◆ Exercise directions
Repeat exactly the lines from the first line of the records through the line containing "DJ Derrick Gee (155, 1404)", and nothing more.

◆ Given entries
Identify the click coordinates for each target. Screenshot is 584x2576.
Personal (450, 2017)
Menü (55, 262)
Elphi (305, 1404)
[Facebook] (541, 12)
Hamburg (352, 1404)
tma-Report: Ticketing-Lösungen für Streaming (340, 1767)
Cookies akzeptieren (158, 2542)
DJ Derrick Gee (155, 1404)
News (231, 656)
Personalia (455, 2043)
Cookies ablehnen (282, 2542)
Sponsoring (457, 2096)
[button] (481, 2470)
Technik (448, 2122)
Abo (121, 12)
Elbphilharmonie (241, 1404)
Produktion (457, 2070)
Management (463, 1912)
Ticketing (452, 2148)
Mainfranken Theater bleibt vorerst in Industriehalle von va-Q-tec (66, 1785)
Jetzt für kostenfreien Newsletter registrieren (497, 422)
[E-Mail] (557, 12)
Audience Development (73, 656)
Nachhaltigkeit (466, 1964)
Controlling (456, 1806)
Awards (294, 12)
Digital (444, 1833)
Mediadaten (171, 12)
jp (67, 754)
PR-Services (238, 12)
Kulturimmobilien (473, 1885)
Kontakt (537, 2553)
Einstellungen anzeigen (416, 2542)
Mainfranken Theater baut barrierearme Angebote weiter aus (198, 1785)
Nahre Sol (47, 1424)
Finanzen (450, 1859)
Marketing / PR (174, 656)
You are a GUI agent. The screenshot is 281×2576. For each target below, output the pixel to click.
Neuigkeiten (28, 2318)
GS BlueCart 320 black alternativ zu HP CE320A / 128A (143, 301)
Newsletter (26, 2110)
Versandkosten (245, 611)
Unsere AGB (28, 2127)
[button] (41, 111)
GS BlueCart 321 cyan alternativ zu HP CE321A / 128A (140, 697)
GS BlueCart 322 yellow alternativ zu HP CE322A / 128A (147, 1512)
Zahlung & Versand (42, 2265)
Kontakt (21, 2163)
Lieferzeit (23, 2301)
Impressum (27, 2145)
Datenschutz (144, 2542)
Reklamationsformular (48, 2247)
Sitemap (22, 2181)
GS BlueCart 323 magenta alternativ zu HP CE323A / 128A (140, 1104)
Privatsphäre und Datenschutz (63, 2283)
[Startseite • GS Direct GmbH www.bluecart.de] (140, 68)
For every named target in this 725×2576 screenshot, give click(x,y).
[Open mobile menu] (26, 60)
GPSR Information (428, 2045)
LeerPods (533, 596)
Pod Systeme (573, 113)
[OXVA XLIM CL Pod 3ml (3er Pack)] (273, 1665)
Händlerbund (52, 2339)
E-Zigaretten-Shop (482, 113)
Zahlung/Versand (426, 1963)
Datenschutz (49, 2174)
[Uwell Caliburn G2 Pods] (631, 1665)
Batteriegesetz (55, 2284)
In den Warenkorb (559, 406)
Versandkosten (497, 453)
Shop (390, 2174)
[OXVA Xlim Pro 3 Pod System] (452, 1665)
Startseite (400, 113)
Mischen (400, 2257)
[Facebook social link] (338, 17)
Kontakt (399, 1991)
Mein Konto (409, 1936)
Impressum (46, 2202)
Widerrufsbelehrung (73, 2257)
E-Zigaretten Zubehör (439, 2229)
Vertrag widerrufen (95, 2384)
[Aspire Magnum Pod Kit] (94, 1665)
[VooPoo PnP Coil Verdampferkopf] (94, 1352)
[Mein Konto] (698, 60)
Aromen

◆ Output below
Identify the click coordinates for each target. Screenshot is 584x2576.
Personal (450, 2017)
Menü (55, 262)
Elphi (305, 1404)
[Facebook] (541, 12)
Hamburg (352, 1404)
tma-Report: Ticketing-Lösungen für Streaming (340, 1767)
Cookies akzeptieren (158, 2542)
DJ Derrick Gee (155, 1404)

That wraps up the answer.